The goal of a CSE is to make the customers successful, by making them happy to use the product, for the longest amount of time. This is especially important for SaaS companies where revenue is based on a monthly payment. You do not want your customers to leave your service, and the best way to keep them is to offer them a better and better service.

CSE

There will always be customers leaving, which is what is called a churn, but the goal of a CSE is to make sure the company has a negative churn. This means that the customers that stay compensate for those who left, because they now use more of the service than before. The CSE must ensure that less and less customers want to leave, by understanding what they are looking for while managing to bring more and more value of the product to the already happy customers.

The only way to do that is to try to be part on their team, showing that you're on their side, and not trying to push selling more and more. CSE are experts on their product, and they share that expertise with the customers by email, by Skype or whenever possible, by meeting them directly. This also happens before, during and after Algolia's deployment in their system. The CSE ensures that they use the service at its best, and that it is used in the best way possible to fit their needs.
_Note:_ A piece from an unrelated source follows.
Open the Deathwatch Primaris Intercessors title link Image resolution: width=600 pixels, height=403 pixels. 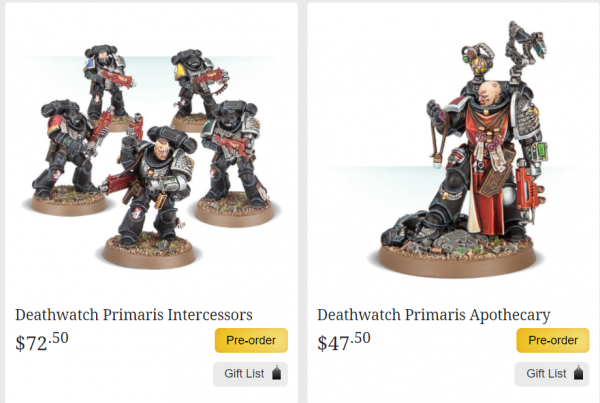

Month after month, they have a regular look at all the past implementations of their customers and reach out with advices if they see things that could be improved. Today Algolia has more than 1000 customers but only 4 CSEs, so this has trouble scaling. So in parallel they also work on making it easy for all the customers they do not have time to talk to.

They write guides, explaining specific features in detail, with examples. They have already explained the same thing hundreds of times on calls, so they have experience on how to explain it clearly, then it's just a matter of writing it down. They also write detailed tech tutorials. They all have a tech background and know how to code, so they can really understand what it requires to implement Algolia in an existing system.

The goal is to automate most of the recurring work. They built a new tab in the UI to analyze the current configuration of a customer and suggest improvements. Those are the exact same improvements than they would have suggested during a one-to-one call, but because they have the experience and know how to code, they can just simply make it self-service for users directly.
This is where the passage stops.